* Challenge *
Please give every line from the first line of the entries through the line that contains "Looking at the screenshot, I should click(519, 349).", both ends included, as a JSON list of strings, one string per line, leaving out blank lines.

↓

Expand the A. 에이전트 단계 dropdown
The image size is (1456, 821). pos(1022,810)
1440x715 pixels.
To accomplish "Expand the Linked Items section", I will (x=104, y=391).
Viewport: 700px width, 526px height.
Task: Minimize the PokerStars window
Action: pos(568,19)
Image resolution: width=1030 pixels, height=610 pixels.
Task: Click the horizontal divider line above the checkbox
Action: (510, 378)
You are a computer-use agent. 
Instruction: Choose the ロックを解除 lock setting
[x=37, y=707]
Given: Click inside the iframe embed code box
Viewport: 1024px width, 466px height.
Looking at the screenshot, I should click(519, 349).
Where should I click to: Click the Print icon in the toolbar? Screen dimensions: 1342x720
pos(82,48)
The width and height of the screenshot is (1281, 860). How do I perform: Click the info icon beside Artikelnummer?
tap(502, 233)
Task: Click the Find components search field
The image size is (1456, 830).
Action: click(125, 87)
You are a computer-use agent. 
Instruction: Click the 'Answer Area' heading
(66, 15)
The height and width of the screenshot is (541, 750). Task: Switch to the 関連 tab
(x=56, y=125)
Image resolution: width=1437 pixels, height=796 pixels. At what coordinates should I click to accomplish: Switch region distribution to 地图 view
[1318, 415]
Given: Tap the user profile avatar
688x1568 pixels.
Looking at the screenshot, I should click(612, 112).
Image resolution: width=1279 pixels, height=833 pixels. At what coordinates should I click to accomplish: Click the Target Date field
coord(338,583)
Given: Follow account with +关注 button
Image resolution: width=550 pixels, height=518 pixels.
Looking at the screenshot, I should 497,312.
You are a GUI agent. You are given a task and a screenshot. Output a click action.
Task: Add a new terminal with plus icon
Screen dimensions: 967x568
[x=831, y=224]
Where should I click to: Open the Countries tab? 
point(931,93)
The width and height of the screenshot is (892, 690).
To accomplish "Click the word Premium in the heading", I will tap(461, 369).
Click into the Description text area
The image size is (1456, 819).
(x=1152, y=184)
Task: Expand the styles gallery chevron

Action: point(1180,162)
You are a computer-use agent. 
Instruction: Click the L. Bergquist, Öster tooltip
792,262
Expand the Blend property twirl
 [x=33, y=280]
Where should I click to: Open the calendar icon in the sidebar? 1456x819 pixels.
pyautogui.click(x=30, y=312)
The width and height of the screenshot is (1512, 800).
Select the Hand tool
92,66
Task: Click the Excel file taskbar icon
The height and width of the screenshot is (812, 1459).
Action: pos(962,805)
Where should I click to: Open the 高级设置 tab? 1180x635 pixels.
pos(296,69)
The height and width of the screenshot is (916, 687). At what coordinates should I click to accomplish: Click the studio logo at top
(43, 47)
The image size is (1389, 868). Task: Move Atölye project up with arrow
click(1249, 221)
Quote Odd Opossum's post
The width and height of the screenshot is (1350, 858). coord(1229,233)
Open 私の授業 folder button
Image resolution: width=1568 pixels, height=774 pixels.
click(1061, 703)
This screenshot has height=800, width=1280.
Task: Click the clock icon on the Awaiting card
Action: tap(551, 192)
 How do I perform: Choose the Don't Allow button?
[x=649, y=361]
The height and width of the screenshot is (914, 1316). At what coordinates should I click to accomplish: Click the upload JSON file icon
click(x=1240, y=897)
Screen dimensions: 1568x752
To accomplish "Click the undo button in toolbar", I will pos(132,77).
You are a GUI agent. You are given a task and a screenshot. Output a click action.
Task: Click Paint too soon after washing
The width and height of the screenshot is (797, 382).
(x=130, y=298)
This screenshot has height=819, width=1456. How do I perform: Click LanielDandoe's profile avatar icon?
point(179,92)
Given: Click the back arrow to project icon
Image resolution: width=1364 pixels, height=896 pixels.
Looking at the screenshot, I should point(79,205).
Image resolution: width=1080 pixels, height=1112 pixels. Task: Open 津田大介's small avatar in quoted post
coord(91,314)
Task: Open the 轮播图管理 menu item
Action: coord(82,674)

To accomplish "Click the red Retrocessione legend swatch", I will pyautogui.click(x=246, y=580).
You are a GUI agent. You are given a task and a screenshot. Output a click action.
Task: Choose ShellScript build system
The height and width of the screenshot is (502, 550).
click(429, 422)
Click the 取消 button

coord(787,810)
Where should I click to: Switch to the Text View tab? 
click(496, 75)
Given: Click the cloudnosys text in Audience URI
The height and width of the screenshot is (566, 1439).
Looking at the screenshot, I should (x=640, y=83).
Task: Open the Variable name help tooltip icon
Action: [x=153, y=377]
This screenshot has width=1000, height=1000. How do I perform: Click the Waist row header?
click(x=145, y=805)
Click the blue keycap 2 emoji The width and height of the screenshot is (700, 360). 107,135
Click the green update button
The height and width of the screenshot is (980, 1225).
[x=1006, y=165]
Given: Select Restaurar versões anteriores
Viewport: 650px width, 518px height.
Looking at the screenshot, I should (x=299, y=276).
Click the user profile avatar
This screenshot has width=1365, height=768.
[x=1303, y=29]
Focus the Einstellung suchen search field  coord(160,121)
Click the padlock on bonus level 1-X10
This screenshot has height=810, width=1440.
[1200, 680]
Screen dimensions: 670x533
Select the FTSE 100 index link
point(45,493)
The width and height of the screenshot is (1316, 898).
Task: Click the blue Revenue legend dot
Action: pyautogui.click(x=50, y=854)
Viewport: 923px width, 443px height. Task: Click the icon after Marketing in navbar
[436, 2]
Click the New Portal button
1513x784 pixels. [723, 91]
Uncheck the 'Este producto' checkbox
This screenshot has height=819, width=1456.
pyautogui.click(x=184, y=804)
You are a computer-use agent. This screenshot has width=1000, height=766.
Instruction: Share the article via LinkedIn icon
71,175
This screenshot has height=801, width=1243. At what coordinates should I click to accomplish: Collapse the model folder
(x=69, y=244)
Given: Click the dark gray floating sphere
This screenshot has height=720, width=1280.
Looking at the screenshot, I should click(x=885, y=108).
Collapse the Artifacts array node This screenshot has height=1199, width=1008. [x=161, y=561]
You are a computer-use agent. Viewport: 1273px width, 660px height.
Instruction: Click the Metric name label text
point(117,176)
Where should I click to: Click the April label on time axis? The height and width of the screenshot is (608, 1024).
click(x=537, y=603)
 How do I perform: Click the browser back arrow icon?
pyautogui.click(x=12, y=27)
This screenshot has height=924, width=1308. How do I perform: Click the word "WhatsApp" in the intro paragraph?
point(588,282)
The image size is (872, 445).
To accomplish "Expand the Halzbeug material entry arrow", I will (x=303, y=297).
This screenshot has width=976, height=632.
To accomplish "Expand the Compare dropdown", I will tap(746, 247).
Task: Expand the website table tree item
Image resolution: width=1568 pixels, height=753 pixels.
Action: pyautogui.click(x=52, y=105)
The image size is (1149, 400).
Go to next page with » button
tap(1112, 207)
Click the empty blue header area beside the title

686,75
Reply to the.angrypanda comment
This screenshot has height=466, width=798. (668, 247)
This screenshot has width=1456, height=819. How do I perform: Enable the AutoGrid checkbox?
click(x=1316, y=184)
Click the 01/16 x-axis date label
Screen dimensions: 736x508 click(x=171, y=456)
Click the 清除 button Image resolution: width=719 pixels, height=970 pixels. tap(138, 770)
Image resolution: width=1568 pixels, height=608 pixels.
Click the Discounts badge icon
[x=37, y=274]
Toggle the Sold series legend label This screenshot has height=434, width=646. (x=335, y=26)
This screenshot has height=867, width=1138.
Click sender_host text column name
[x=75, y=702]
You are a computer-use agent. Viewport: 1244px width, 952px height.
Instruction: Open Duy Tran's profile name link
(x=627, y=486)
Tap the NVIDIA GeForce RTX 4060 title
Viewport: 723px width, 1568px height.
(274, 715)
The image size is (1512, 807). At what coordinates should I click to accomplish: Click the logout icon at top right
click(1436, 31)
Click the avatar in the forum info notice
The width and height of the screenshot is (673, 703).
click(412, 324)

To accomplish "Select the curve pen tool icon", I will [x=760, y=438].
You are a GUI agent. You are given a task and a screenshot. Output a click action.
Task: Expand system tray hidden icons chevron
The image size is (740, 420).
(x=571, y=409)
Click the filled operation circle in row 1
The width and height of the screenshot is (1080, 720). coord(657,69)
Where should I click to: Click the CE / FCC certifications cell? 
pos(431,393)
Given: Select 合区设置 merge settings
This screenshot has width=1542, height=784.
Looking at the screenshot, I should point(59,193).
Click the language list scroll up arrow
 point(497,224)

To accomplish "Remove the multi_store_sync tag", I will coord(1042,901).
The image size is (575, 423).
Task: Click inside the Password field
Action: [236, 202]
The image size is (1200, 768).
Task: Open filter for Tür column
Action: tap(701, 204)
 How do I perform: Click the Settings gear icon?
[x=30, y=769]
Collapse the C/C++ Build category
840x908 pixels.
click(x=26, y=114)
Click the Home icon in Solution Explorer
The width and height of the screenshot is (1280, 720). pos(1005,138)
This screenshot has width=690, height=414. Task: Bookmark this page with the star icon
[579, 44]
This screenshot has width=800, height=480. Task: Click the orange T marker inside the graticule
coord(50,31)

↑

* Exercise result *
[
  "Expand the A. 에이전트 단계 dropdown",
  "The image size is (1456, 821). pos(1022,810)",
  "1440x715 pixels.",
  "To accomplish \"Expand the Linked Items section\", I will (x=104, y=391).",
  "Viewport: 700px width, 526px height.",
  "Task: Minimize the PokerStars window",
  "Action: pos(568,19)",
  "Image resolution: width=1030 pixels, height=610 pixels.",
  "Task: Click the horizontal divider line above the checkbox",
  "Action: (510, 378)",
  "You are a computer-use agent. ",
  "Instruction: Choose the ロックを解除 lock setting",
  "[x=37, y=707]",
  "Given: Click inside the iframe embed code box",
  "Viewport: 1024px width, 466px height.",
  "Looking at the screenshot, I should click(519, 349)."
]